Work instruction: Look for the word "page" in the data below, and copy every line that holds it.

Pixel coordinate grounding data

══════

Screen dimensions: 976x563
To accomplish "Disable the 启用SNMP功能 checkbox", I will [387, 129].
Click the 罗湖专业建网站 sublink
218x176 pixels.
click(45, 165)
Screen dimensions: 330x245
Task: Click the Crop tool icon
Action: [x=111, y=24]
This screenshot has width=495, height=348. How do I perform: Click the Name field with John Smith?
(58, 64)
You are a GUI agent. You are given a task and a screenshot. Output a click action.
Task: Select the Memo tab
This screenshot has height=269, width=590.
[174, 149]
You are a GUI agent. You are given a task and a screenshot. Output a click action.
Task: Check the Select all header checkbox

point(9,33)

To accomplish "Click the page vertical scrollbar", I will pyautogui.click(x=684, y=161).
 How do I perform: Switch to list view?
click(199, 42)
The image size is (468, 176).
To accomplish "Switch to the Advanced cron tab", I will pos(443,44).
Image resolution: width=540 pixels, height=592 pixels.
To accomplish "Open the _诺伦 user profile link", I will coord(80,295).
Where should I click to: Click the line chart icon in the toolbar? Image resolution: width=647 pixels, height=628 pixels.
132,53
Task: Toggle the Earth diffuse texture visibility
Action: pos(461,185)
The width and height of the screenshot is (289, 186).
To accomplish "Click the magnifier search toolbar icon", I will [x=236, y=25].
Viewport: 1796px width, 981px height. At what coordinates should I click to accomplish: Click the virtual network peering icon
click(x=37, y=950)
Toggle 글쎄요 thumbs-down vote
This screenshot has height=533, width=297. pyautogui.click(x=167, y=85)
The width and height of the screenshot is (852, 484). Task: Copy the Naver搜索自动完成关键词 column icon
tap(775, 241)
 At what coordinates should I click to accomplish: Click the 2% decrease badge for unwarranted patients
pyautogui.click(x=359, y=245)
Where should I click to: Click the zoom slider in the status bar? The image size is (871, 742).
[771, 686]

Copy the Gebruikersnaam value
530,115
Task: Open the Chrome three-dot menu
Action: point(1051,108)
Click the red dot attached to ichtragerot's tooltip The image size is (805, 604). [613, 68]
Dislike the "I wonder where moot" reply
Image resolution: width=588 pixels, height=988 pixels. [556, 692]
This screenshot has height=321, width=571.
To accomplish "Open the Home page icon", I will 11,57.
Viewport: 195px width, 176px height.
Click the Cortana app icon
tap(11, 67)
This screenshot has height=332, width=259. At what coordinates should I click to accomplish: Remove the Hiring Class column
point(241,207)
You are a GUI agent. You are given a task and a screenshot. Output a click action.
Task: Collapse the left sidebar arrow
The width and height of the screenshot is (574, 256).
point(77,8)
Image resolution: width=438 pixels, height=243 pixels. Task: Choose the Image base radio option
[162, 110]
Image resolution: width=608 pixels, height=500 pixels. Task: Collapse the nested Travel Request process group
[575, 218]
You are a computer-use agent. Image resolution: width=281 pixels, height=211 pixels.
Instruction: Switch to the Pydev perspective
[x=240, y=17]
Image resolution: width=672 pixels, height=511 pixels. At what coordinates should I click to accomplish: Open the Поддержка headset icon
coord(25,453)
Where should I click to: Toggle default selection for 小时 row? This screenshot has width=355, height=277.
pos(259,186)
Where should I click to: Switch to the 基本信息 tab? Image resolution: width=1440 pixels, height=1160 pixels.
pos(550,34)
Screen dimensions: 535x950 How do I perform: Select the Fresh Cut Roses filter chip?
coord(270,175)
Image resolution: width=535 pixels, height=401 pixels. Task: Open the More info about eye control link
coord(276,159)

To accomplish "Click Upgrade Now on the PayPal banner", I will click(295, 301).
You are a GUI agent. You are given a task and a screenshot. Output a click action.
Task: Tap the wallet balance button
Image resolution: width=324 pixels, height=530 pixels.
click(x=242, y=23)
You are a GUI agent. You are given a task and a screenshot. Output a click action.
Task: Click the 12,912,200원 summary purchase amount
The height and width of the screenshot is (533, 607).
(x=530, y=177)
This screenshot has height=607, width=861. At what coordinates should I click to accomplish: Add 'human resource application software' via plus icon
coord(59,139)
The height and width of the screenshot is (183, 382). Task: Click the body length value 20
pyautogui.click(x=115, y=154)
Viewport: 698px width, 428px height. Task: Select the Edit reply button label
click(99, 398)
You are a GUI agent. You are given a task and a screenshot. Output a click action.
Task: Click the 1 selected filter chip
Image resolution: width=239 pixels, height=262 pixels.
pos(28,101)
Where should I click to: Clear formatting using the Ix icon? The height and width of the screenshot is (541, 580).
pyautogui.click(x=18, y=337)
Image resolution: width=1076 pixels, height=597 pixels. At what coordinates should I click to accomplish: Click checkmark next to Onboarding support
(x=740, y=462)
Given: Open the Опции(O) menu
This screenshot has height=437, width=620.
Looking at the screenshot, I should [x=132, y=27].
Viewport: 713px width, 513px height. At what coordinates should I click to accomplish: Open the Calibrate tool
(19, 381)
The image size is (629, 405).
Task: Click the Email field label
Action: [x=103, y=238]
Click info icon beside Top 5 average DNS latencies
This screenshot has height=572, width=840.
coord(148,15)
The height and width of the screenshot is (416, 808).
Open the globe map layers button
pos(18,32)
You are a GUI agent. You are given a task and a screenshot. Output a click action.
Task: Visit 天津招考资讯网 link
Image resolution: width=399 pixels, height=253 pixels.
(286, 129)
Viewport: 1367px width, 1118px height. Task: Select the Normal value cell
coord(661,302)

══════

Result below:
To accomplish "Click the page vertical scrollbar", I will pyautogui.click(x=684, y=161).
To accomplish "Open the Home page icon", I will 11,57.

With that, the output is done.